Entonces miró a Ashton y, como si fuera una bendición al alma en tránsito de su hijo, dijo en voz baja:
—Capullo.
L
a intensa repulsión que Gurney había sentido hacia la violencia y la sangre como policía novato, sobre todo hacia la sangre de una herida fatal, se había ido atenuando en sus veinte años en Homicidios, igual que una vida de trabajo con martillos neumáticos puede atenuar la sensibilidad al ruido. Como resultado, cuando tenía que hacerlo, podía ocultar de manera muy eficaz ese sentimiento, o al menos envolver su horror en un semblante de mero desagrado.
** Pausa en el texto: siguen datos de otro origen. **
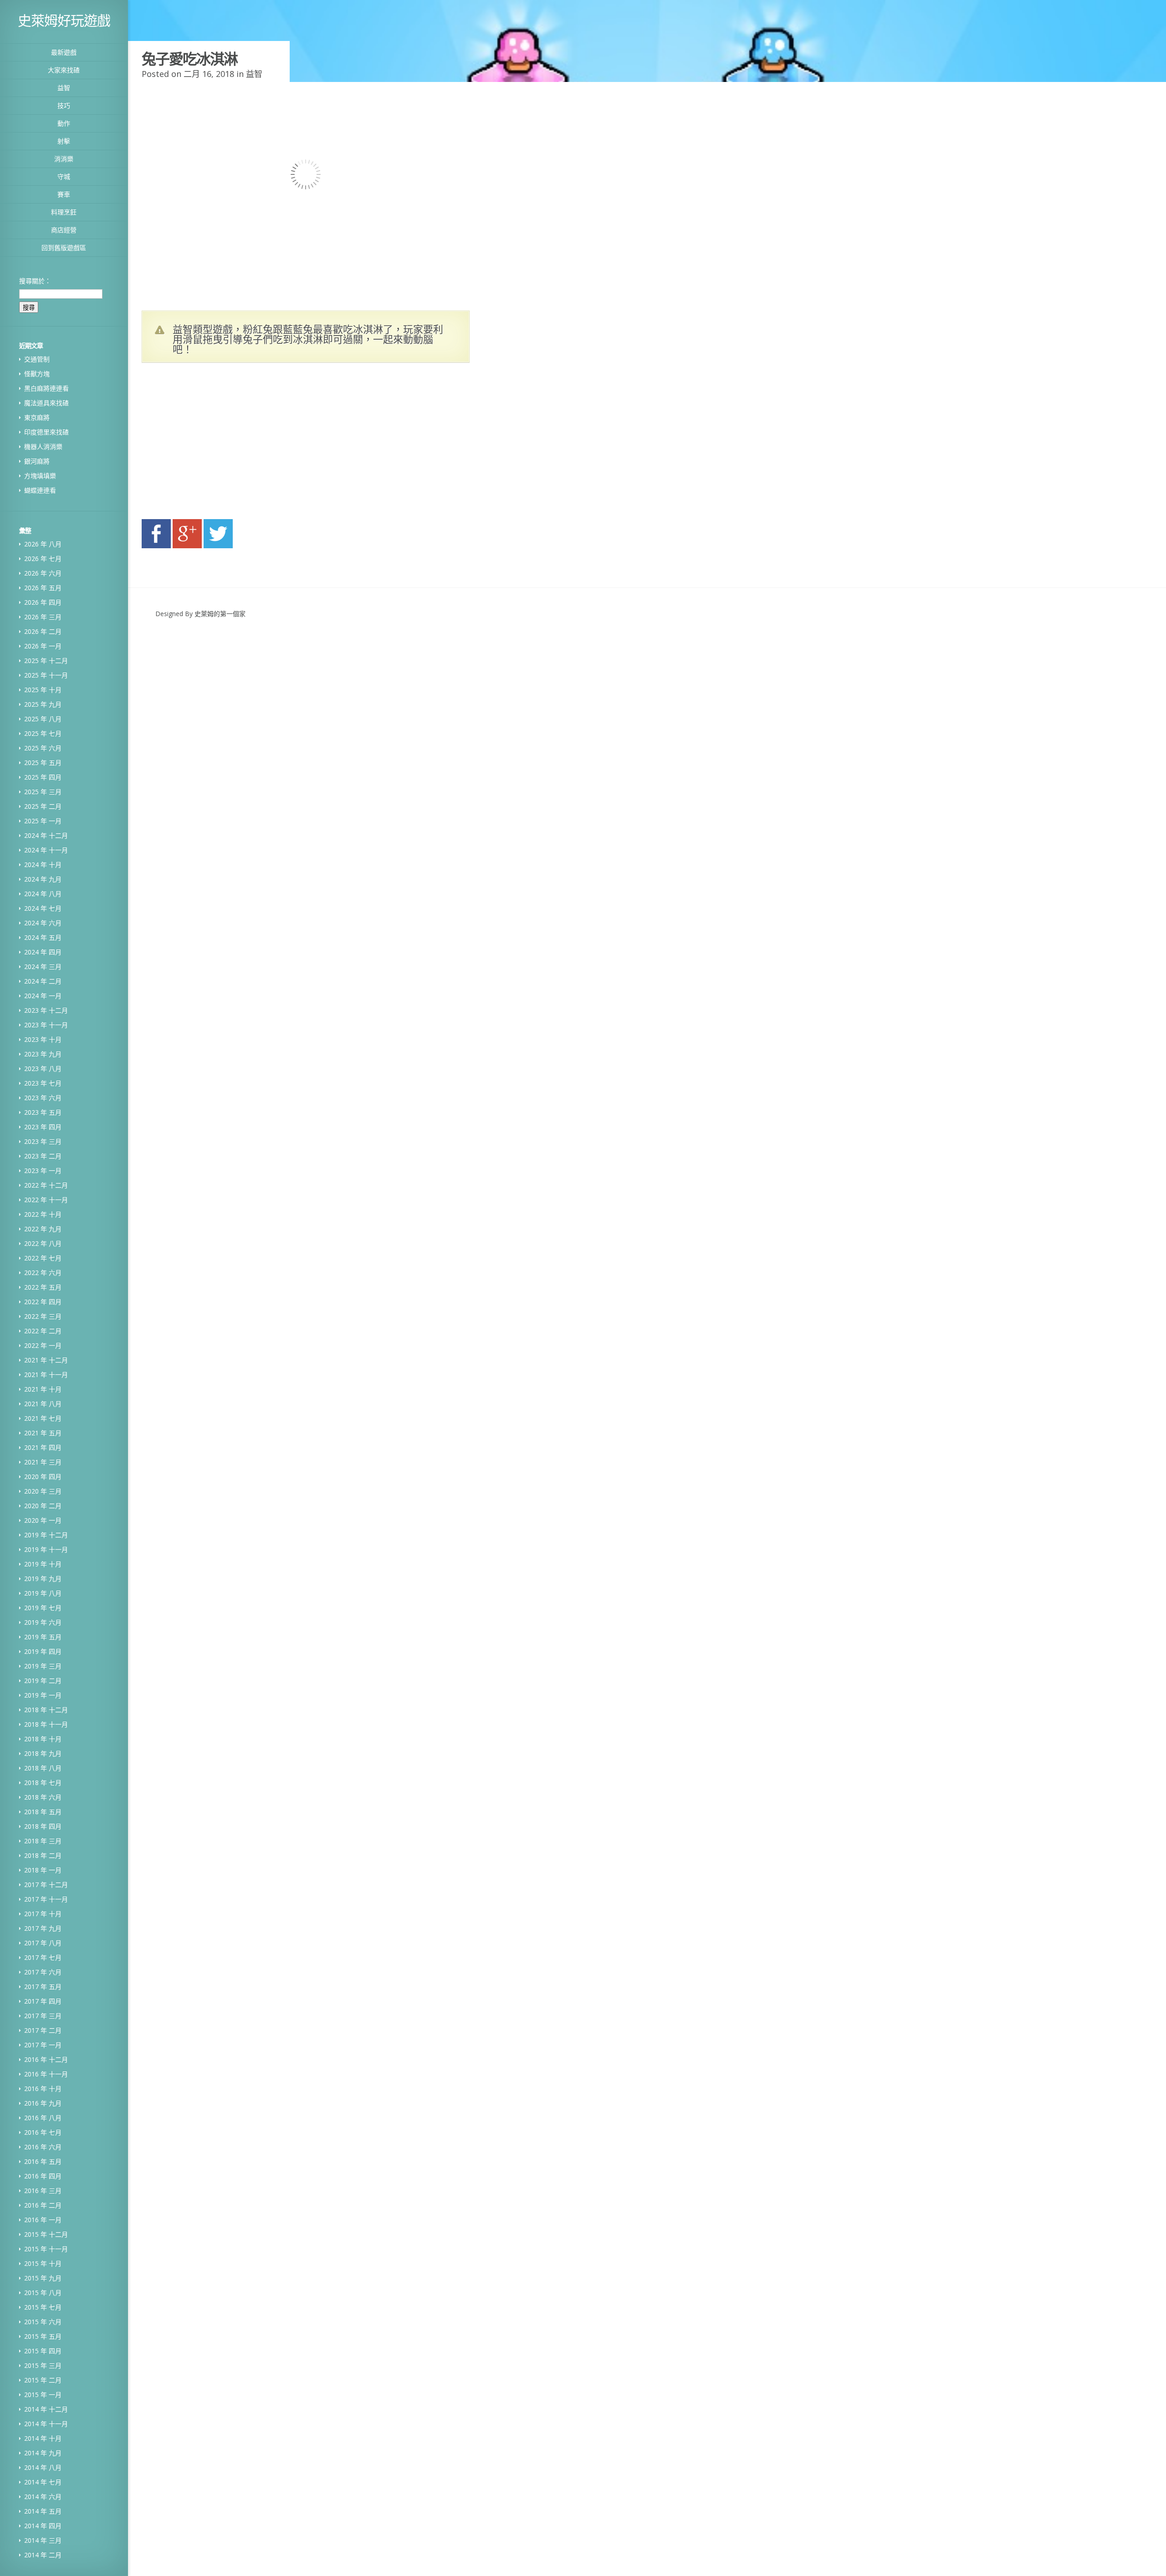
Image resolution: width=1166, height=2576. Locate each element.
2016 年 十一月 (46, 2074)
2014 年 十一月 (46, 2423)
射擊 (63, 141)
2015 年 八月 (42, 2292)
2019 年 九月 (42, 1578)
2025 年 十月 (42, 689)
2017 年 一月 (42, 2044)
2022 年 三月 (42, 1316)
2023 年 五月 (42, 1112)
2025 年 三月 (42, 791)
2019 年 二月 (42, 1680)
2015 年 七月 (42, 2307)
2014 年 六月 (42, 2496)
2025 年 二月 (42, 806)
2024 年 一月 (42, 995)
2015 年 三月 (42, 2365)
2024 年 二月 (42, 981)
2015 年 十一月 (46, 2248)
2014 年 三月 (42, 2540)
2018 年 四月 (42, 1826)
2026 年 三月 (42, 616)
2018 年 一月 (42, 1870)
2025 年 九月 (42, 704)
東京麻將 (37, 417)
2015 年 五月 (42, 2336)
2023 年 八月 (42, 1068)
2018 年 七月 (42, 1782)
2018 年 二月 (42, 1855)
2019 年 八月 (42, 1593)
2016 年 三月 (42, 2190)
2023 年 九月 (42, 1054)
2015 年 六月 (42, 2321)
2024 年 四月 (42, 952)
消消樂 (63, 158)
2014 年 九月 (42, 2452)
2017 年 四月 (42, 2001)
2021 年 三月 (42, 1462)
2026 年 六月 (42, 573)
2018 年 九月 (42, 1753)
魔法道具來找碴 (46, 402)
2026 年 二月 (42, 631)
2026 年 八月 (42, 544)
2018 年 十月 (42, 1738)
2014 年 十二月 (46, 2409)
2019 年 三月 (42, 1666)
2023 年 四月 (42, 1126)
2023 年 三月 (42, 1141)
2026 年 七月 (42, 558)
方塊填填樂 (40, 475)
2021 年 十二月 (46, 1360)
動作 (63, 123)
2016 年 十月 (42, 2088)
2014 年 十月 (42, 2438)
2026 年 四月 (42, 602)
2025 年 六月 (42, 748)
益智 (63, 87)
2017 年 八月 (42, 1942)
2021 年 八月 (42, 1403)
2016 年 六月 (42, 2146)
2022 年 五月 (42, 1287)
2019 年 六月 (42, 1622)
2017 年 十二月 (46, 1884)
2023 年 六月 (42, 1097)
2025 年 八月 (42, 718)
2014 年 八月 (42, 2467)
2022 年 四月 (42, 1301)
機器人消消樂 (43, 446)
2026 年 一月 (42, 646)
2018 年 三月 (42, 1840)
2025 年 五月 (42, 762)
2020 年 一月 (42, 1520)
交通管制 (37, 359)
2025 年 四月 (42, 777)
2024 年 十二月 (46, 835)
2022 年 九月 (42, 1228)
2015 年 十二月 (46, 2234)
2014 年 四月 (42, 2525)
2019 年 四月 (42, 1651)
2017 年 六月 (42, 1972)
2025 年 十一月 (46, 675)
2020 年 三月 (42, 1491)
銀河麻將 (37, 461)
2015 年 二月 (42, 2380)
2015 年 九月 (42, 2278)
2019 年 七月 (42, 1607)
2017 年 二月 (42, 2030)
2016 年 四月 (42, 2176)
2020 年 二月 (42, 1505)
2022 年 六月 (42, 1272)
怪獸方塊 (37, 373)
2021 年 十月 (42, 1389)
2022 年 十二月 (46, 1185)
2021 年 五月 (42, 1432)
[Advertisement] (228, 443)
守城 (63, 176)
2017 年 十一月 (46, 1899)
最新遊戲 (64, 52)
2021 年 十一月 (46, 1374)
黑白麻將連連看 (46, 388)
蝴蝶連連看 (40, 490)
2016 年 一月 (42, 2219)
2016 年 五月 (42, 2161)
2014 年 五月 (42, 2511)
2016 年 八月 (42, 2117)
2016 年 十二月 (46, 2059)
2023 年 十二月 (46, 1010)
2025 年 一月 (42, 820)
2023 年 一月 (42, 1170)
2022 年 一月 (42, 1345)
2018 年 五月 (42, 1811)
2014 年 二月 (42, 2554)
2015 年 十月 (42, 2263)
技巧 (63, 105)
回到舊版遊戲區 (63, 247)
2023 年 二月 (42, 1156)
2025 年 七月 (42, 733)
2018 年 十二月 (46, 1709)
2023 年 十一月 (46, 1024)
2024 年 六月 (42, 922)
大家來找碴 (64, 70)
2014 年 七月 (42, 2482)
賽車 (63, 194)
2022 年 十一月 (46, 1199)
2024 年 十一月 (46, 850)
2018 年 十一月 (46, 1724)
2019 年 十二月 (46, 1534)
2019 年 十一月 (46, 1549)
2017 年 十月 (42, 1913)
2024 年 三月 (42, 966)
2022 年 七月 (42, 1258)
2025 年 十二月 (46, 660)
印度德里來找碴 (46, 432)
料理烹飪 (64, 212)
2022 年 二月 (42, 1330)
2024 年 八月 (42, 893)
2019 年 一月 (42, 1695)
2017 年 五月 (42, 1986)
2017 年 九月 (42, 1928)
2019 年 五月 (42, 1636)
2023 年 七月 (42, 1083)
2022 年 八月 (42, 1243)
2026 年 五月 (42, 587)
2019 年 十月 (42, 1564)
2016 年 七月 (42, 2132)
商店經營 (64, 229)
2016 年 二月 (42, 2205)
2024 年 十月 (42, 864)
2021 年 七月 (42, 1418)
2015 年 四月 (42, 2350)
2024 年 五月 (42, 937)
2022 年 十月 (42, 1214)
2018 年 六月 (42, 1797)
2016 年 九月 (42, 2103)
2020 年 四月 (42, 1476)
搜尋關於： (35, 280)
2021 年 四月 (42, 1447)
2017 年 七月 (42, 1957)
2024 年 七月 (42, 908)
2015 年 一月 (42, 2394)
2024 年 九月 (42, 879)
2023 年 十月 (42, 1039)
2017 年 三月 (42, 2015)
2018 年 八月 (42, 1768)
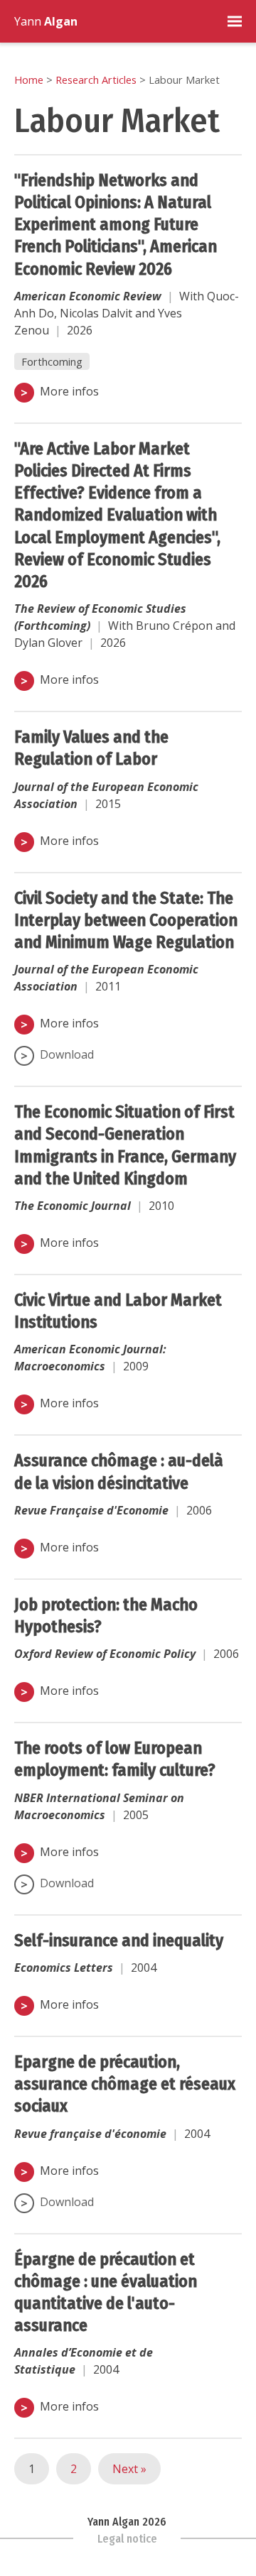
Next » (129, 2469)
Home (28, 79)
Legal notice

Es lo que hizo en ese momento.
Al ver la sangre que se extendía en un lento óvalo y que era absorbida por el delicado e intrincado tejido de la alfombra persa, dijo, como si no estuviera describiendo nada más trágico que el excremento de un pájaro en el parabrisas:
—Joder, qué asco.
Hardwick pestañeó. Miró primero a Gurney, luego al cuerpo que yacía en el suelo y por último a la feroz locura de la pantalla. Miró sin comprender al padre de Ashton.
—Las puertas. ¿Por qué no abre las putas puertas?
Gurney y el viejo se miraron el uno al otro con una siniestra ausencia de preocupación. Hacía años, en otros casos, su capacidad de proyectar una calma perfecta le había sido muy útil, le había proporcionado cierta ventaja. Pero no parecía que fuera el caso. El viejo irradiaba una seguridad tranquila, brutal. Era como si matar a Ashton le hubiera dado una profunda paz y fortaleza, como si por fin se hubiera roto un desequilibrio.
No era un hombre con quien uno podía ganar un simple duelo de miradas. Gurney decidió subir la apuesta y cambiar las reglas. Y sabía que necesitaba hacerlo deprisa si quería salir vivo de ese edificio. Era el momento de un golpe arriesgado.
—Me recuerda Tel Aviv—dijo Gurney haciendo un gesto hacia la pantalla.
El hombrecillo pestañeó y extendió los labios en una sonrisa carente de significado.
Gurney sintió que el golpe a ciegas había acertado de pleno. Y ahora ¿qué?
Hardwick los estaba mirando con desconcertada furia.
Gurney continuó centrándose en el hombre con la pistola.
—Lástima que no viniera un poco antes.
—¿Qué?
—Lástima que no viniera un poco antes. Hace cinco meses, por ejemplo, en lugar de tres.